During a budget hearing for the Department of Cultural Affairs and Special Events last week, officials revealed that their department is not involved in the invoicing process for reimbursing police overtime, raising concerns among aldermen that permits are being issued to event producers with outstanding balances.

On Friday, police officials said that despite the lack of reimbursement, they do not have the authority to block special event permits unless there are safety concerns. This lack of enforcement power leads to ongoing accountability issues with invoicing, they noted.

“We conduct numerous after-action meetings with OEMC and other city agencies. The problem is that, while we identify these reimbursement issues during those meetings, they are not addressed in subsequent permits issued the following year,” said Chief Duane DeVries, head of the Bureau of Counterterrorism with the Chicago Police Department.

After each permitted special event, the Chicago Police Department generates an “event evaluation form” that tracks the number of incidents and officers assigned to the event.

On Friday several aldermen requested event evaluation forms for various Chicago’s special events.

In July, the CBS News Data Team and Block Club Chicago requested event evaluation data for various events from 2019 to 2024, including PrideFest, Market Days, Wicker Park Fest, and Lollapalooza. The department said the evaluations were kept on paper. A request for those documents was made in August. As of last week, the department is still working on that request. 

All special event producers are required to present security plans to Chicago Police for feedback before the city’s events department issues a permit. The amount of private security is determined by various factors, including the event’s history, location, current events and crime trends. Event organizers suggest a security plan and the police department approves, denies and makes suggestions.

Because of this, some special event producers have argued that they should not be required to pay for police overtime. 

“It’s like someone coming and painting your house and then saying, ‘I want you to pay for it.’ … Well, I didn’t want you to paint my house,” Hank Zemola, CEO of Special Events Management, previously said. “I ordered all this (security) so we wouldn’t have to do that.”

Special Events Management puts on numerous special events including street races and neighborhood street festivals.

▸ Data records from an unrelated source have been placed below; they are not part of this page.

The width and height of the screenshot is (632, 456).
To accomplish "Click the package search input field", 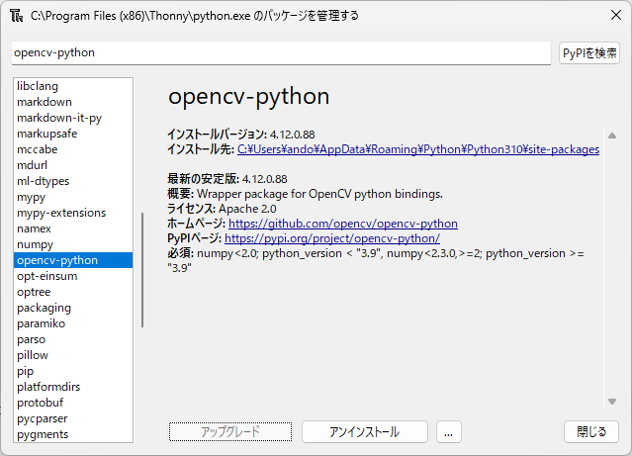I will click(281, 53).
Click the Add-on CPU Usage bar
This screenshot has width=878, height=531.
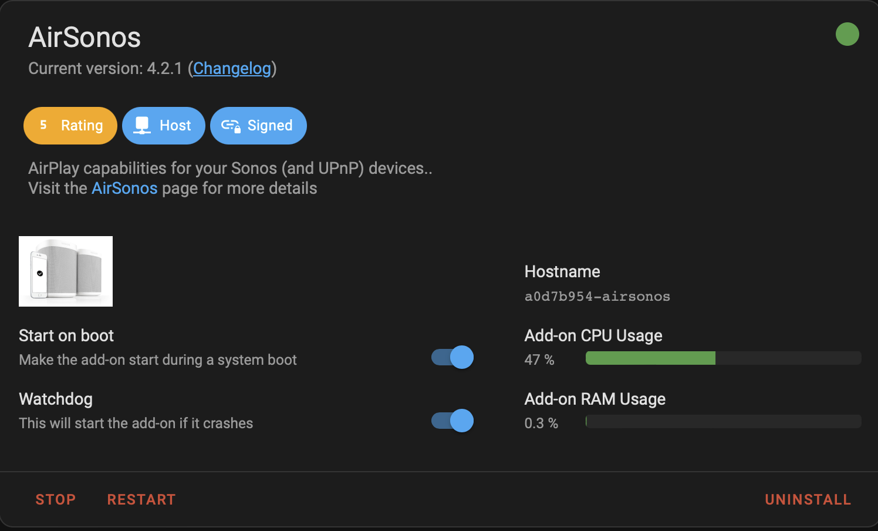point(724,358)
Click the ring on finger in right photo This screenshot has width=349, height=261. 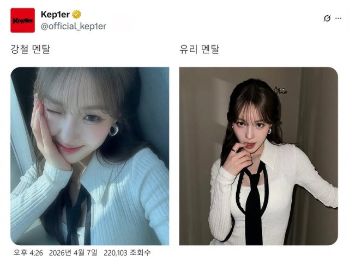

The company organizes some of the city’s most popular street festivals like Pridefest, Ribfest and others.

By city law, street festivals cannot charge an entry fee but can propose suggested donations for entry. With suggested donations in decline, inflation making festivals more expensive to produce and consumers spending less, Zemola estimates that at least 50% of the company’s events this year lost money.

Still, with the City Council looking for cost-saving measures aldermen are eager to close the loophole that is hemorrhaging money from this city.

“I hope that with the information … your department provides us, we can, from the council side, work on maybe a better process that gives you guys … a seat at the table … so that we can better manage and join our resources,” said Ald. Maria Hadden (49th).


This story was produced under a collaboration with Block Club Chicago, a nonprofit newsroom focused on Chicago’s neighborhoods, and CBS News Chicago. Melody Mercado contributed to this report.